:: Source passage ::
#####
Sarah Pinsker’s stories nestle in the cracks of our world with strange concepts that resound emotionally with the reader. Some of the realities found here contain more verisimilitude. In “Talking With Dead People,” a woman constructs replicas of murder houses and, powered by A.I., the houses speak in the voices of the dead. Other realities convey distorted or futuristic visions of Earth. In the title story, “Sooner or Later Everything Falls Into the Sea,” cruise ships peopled by the wealthy sail endlessly to avoid the contaminated land. A scavenger finds Gabby, one of the ships’ musicians, washed up on the shore. Gabby relearns the earth and its relics of civilization. “Funny how you don’t realize the last time you see something is going to be the last time,” she says of turtles, now likely extinct.
#####
:: Data ::
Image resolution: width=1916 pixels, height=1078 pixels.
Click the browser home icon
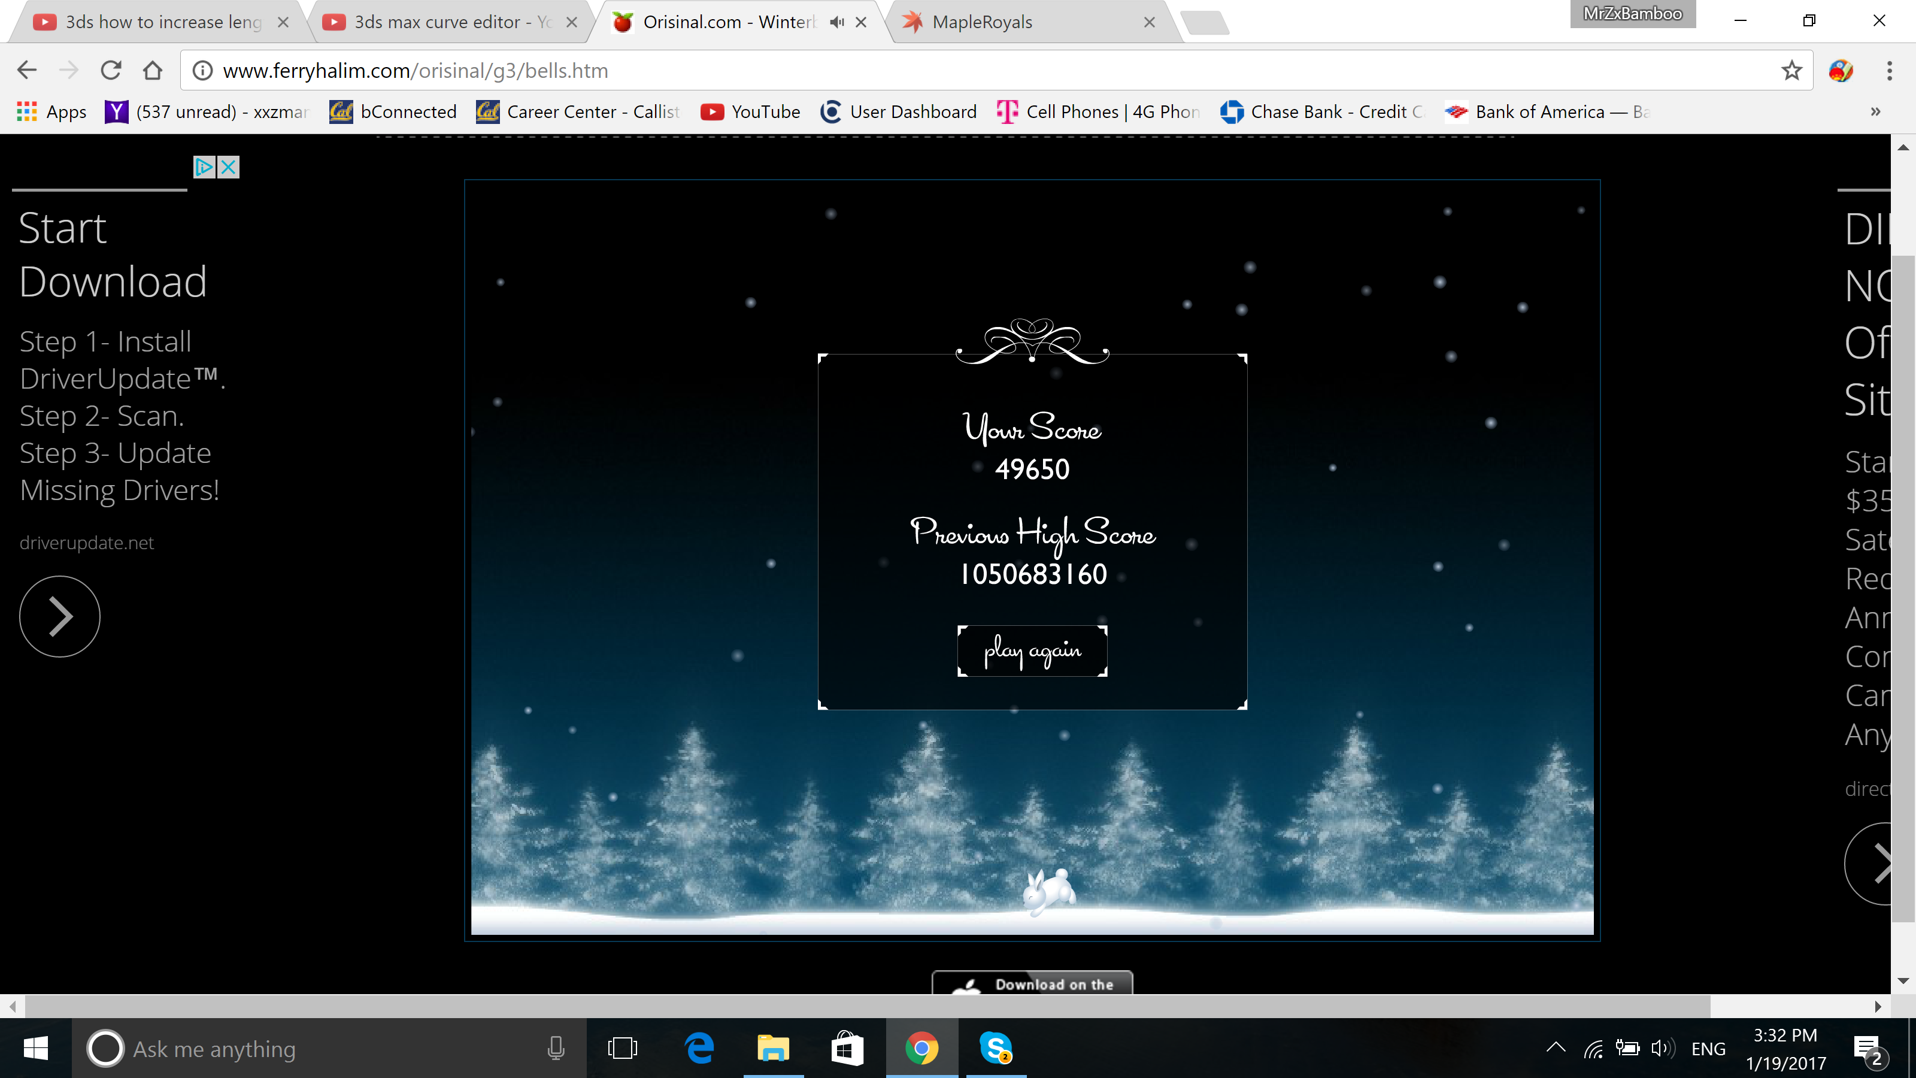tap(152, 71)
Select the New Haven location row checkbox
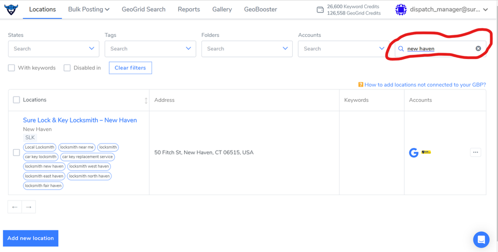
#####
:: Task instructions ::
Continue the review of Sarah Pinsker's story collection from its last sentence.

:: Result of the task ::
An atmosphere of nostalgia and doom pervades the collection. The characters act out of deep wells of fear, hope, and longing, as the environment collapses or is transformed unrecognizably. In “A Stretch of Highway Two Lanes Wide,” a man who loses his arm in a farming accident wakes up with a bionic replacement and becomes convinced that he is a road in Colorado. By some glitch in the technology, his self is twinned. The concept is whimsical but the story, like all of Pinsker’s stories, considers what it means to be human when the circumstances we associate with humanity have changed. A longer story, “Wind Will Rove,” considers the value of human history out of context. A history teacher aboard an intergenerational colony ship finds that art, especially music, is meant to thrive with creative synthesis. The defamiliarization of the ship, reminiscent of Ursula K. Le Guin’s “Paradises Lost,” allows Pinsker to explore how the past is lived in the present, and whether humans are resilient enough to secure a future beyond our polluted planet.

Small Beer Press.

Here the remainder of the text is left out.